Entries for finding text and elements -

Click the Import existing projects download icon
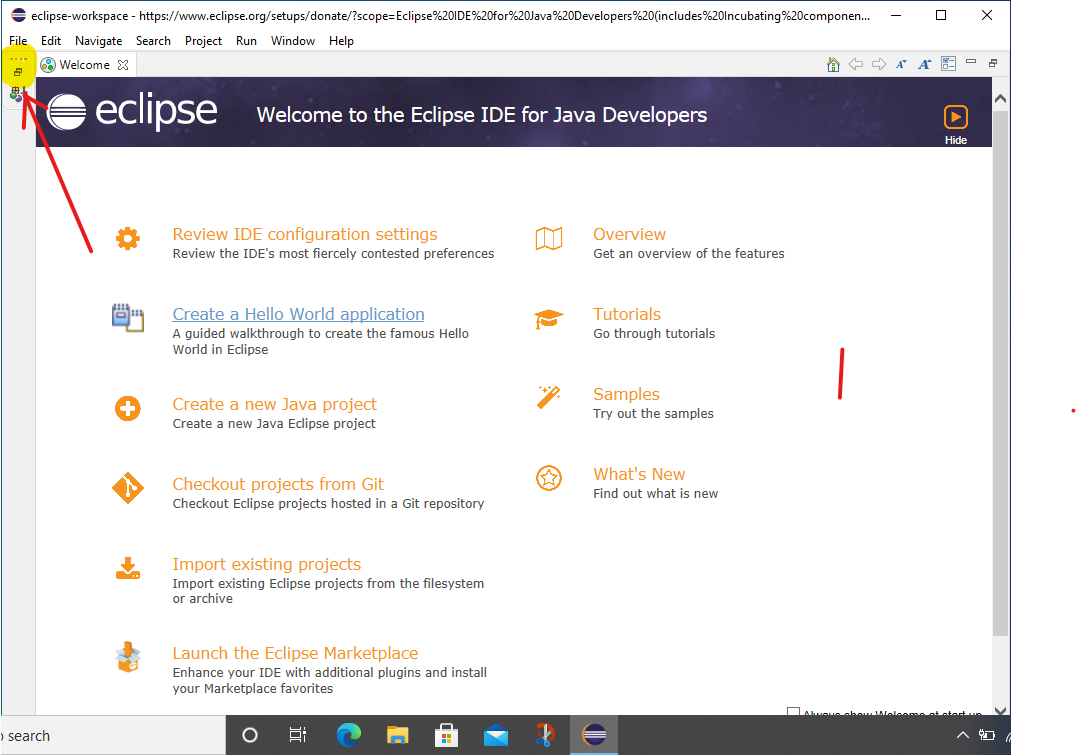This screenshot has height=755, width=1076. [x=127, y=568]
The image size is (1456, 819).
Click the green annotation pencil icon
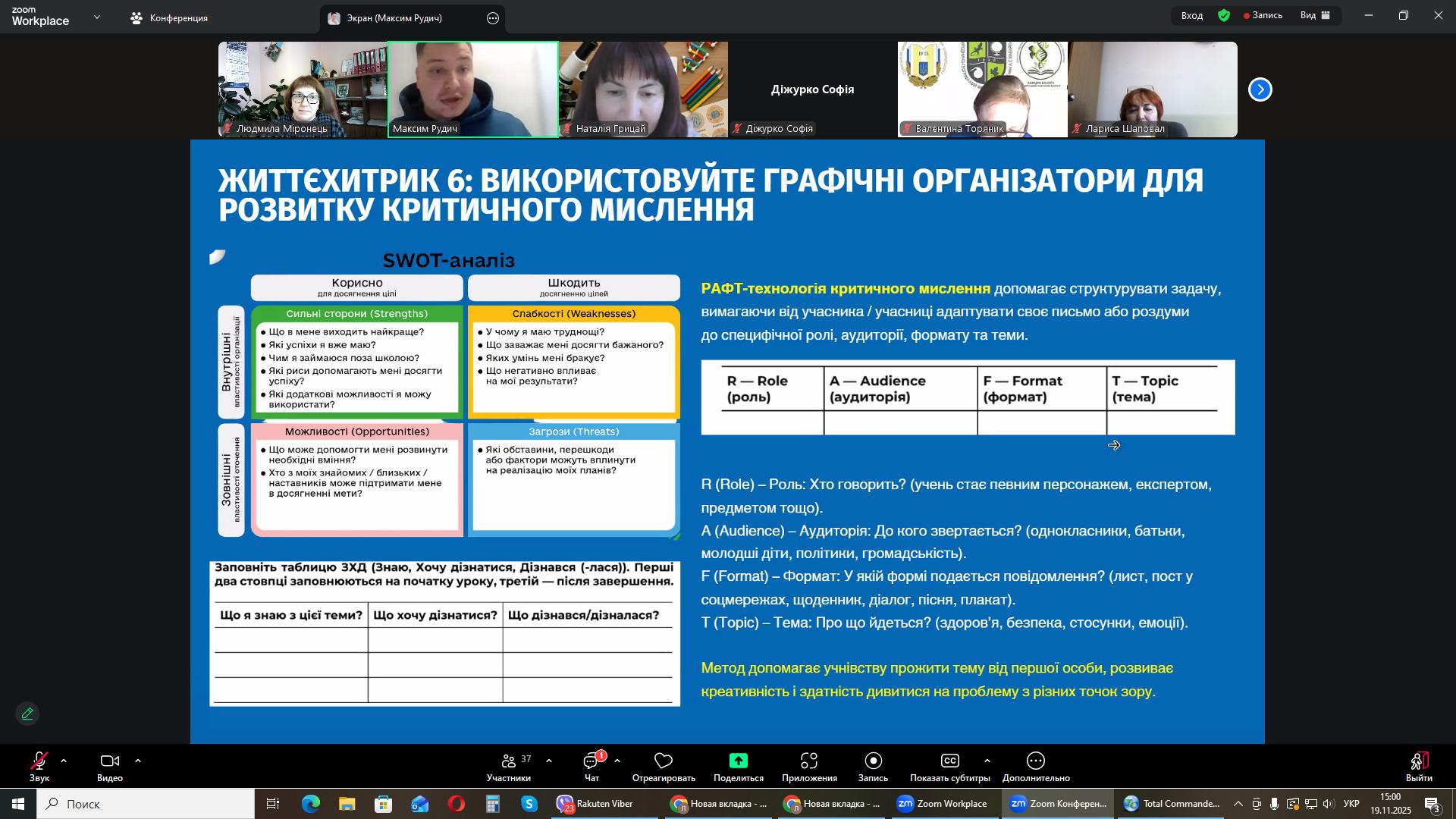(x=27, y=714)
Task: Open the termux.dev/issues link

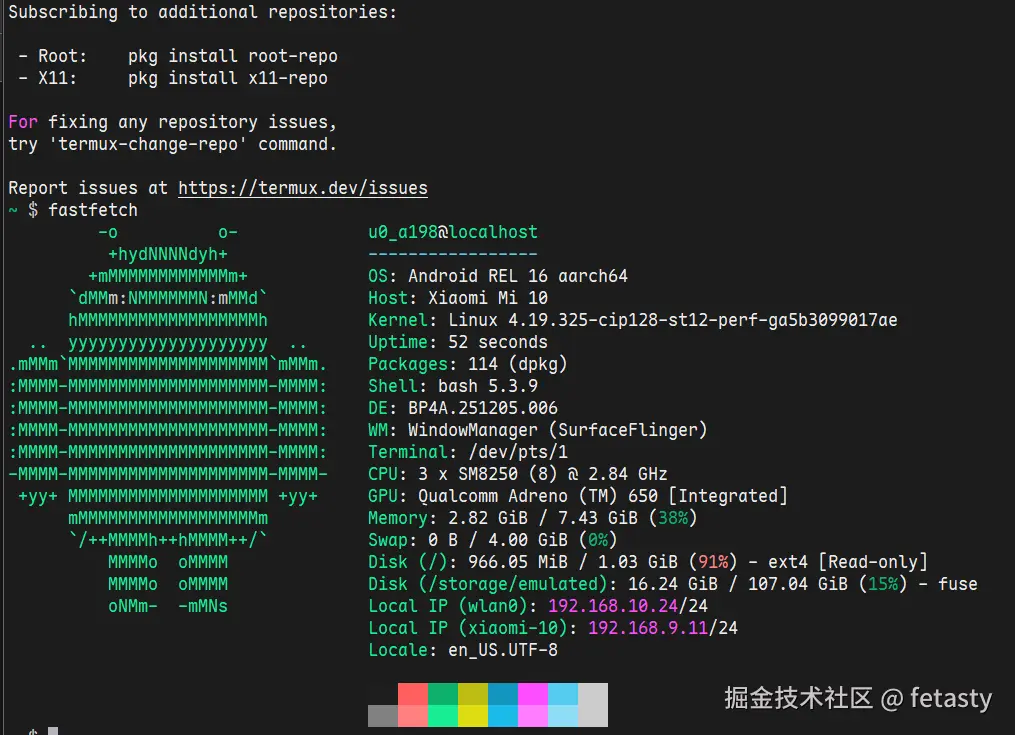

Given request - Repeat all of the entries above word for word, leaving out the pictures.

Reply -
Click the Import existing projects download icon
This screenshot has height=755, width=1076. [x=127, y=568]
The image size is (1456, 819).
Click the green annotation pencil icon
(x=27, y=714)
Task: Open the termux.dev/issues link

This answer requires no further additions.